Monday, May 31, 2010
Friday, May 28, 2010
And the Cuban stopped and said, "How lucky you are? I had someplace to escape to." And in that sentence he told us the entire story.
If we lose freedom here, there's no place to escape to. This is the last stand on earth.
And this idea that government is beholden to the people, that it has no other source of power except the sovereign people, is still the newest and the most unique idea in all the long history of man's relation to man.
You and I are told increasingly we have to choose between a left or right. Well I'd like to suggest there is no such thing as a left or right. There's only an up or down—[up] man's old—old-aged dream, the ultimate in individual freedom consistent with law and order, or down to the ant heap of totalitarianism.
And regardless of their sincerity, their humanitarian motives, those who would trade our freedom for security have embarked on this downward course.
Thursday, May 27, 2010
Wednesday, May 26, 2010
At the parking lot I pulled into the only open parking space, right beside a Hilliard Police cruiser - cops gotta eat too - and walked across the parking lot to the entrance. As I passed between cars in line for the drive through window, I heard a female voice say, "Where's your helmet!"
I looked around and at first only saw the police officer passing between the line of cars, too. And then I saw the face of an office co-worker who was in line for the drive through shaking her finger at me.
"You should be wearing your helmet!" she said. Sheepishly, I nodded and said, "Yes, mom. But it's only a half mile here." She frowned and pulled forward. "See ya back at the office."
I turned to enter the building and saw the cop smiling at me and holding the door open.
"I get the same thing from my wife." he said. "Of course, I promised her when I got my bike, I'd always wear my helmet."

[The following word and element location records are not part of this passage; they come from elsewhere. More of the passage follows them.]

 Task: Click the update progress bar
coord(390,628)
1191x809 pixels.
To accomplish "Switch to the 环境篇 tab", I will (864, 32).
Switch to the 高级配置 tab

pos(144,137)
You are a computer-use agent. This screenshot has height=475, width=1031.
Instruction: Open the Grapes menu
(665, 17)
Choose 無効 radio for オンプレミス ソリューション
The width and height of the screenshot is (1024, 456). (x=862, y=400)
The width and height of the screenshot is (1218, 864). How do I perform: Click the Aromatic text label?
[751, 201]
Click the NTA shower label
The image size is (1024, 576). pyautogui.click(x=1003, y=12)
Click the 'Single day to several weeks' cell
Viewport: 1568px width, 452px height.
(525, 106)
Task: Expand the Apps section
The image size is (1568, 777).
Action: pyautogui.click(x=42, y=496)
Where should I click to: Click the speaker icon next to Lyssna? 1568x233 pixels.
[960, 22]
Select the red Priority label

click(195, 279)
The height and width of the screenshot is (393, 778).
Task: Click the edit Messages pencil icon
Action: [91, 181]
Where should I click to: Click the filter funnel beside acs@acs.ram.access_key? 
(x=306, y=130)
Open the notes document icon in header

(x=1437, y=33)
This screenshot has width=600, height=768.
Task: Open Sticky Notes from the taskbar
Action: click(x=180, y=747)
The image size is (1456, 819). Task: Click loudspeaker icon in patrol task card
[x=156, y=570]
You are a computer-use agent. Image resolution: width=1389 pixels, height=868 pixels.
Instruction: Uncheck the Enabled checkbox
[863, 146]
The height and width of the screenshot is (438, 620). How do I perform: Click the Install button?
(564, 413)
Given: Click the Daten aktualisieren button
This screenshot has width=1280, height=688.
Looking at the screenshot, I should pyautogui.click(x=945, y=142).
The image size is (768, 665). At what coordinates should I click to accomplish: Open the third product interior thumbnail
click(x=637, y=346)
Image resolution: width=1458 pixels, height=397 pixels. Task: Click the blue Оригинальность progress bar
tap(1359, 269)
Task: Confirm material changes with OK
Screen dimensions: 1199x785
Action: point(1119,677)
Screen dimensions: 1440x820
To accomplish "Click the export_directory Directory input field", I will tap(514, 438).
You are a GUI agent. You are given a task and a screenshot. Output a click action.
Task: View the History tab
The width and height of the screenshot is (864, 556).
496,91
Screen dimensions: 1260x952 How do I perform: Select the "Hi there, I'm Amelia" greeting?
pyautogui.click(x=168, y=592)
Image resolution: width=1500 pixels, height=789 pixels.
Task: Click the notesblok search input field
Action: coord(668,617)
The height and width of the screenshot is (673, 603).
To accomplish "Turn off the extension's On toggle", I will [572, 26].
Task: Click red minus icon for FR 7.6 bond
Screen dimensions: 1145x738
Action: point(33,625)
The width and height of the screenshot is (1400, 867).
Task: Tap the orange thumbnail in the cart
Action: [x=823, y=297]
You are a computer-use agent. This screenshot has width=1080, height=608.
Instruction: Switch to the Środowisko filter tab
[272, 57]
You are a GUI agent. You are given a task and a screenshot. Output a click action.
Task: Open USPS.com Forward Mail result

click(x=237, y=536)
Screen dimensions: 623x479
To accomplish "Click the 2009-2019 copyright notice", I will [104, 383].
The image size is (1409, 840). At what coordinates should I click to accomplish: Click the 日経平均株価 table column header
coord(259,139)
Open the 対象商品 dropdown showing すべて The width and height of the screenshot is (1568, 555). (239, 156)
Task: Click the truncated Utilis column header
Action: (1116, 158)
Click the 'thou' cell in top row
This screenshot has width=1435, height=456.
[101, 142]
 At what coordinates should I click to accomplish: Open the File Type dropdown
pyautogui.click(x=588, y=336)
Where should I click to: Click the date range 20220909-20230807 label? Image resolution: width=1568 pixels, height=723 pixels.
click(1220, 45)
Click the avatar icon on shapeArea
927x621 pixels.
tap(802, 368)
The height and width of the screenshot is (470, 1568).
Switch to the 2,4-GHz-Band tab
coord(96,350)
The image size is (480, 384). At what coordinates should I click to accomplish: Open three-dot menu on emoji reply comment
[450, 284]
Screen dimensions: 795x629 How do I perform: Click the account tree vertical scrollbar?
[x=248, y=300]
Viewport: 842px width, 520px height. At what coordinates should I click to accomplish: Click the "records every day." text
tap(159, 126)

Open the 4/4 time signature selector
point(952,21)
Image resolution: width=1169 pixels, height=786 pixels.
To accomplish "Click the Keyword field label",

I nodded my head understanding completely. "I think I may have made that same promise to my wife." I said.
Tuesday, May 11, 2010
Keith is in his 70's and has been riding all of his life. Two weeks ago he installed a car tire on his rear wheel. It's a General Tire 195/60/15 radial. He says he has about 500 miles on the new rubber and so far, is very pleased with the ride he has experienced.
It looks very strange to stand behind the bike and see a motorcycle tire with a straight-line contact patch of nearly 7 inches. Of course, the trade off is the contact patch is greatly reduced when cornering. Especially aggressive cornering.
Keith says that with the type of riding he does, the tire is working really well. He says, there is little or no wobble when on gravel and sand. And he expects to get between 40,000 and 50,000 miles out it. The tire cost him about $75 and will last 4 or 5 times longer.
Part of the increased mileage is due to the hardness of the rubber. The rubber of motorcycle tires is softer and stickier, something every rider appreciates when the road turns wet. But Keith maintains that his wet road riding felt just like the Metzler ME880 he took off.
Knowing Keith's cautious attitude to riding, I am sure his decision was made with careful thought and research. And I know if he feels unsafe the Metzler will go back on faster than it came off.
Has anyone else ever swapped out their standard MC tire with a car tire?
Thursday, May 6, 2010
Spring must have decided to stay awhile in central Ohio. Finally. I can tell because I have made my daily commute via 2 wheels 3 days in a row this week. And my outlook on life has improved because of it.
There is one thing about these early season days that I have a hard time dealing with... and that's the 30º to 40º (F) temperature swings. In the mornings when I leave the house, our rural area has temps in the 30s and 40s. Then the sun comes up and by afternoon the mercury has the upper 70s in it sights. I need all the storage space in the saddle bags for the clothing I've shed.
A small price to pay, I think.
The flooring project continues. Like so many projects, the scope has increased a bit. I knew because of my desire to do the work myself and pay cash for all materials, that it would take longer than if I had contracted the work out. The prep work is almost complete and the hardwood should arrive next week.
I suspect that I will have to take a few days off work to complete the installation. Spending a couple of hours on the project 2 or 3 nights a week and all day on Saturday is really stretching this out longer than I can tolerate.
For the past 6 weeks, we have been "living" in our dining room while the demo and contruction takes place in the living room. After the living room floor is down, we will move all of the furniture from the dining room back into the living room and then complete the removal and installation for the adjacent dining room.
Time keeps on moving
The calendar tells me that I passed middle age a few years ago. My head shakes and reminds me, "Whoa. Not so fast!" My heart whispers, "Never grow up." Regardless of what voice I listen to, the fact remains that I have more years behind me than before me. That truth seems to be reinforced more frequently of late as I note the passing of older friends and aquaintences.
The drummer for our band lost his dad this week. Bill was a young 69 years old and his passing caused me to pause and reflect upon life, family and friends.
Did I tell you I'm gonna be a grandpa? "Impossible!" I first thought. "I'm too young to be a grandpa!" But then, of course, I'm not too old. The baby is due around November and I'm really looking forward to excercising my rights to spoiling my first granchild.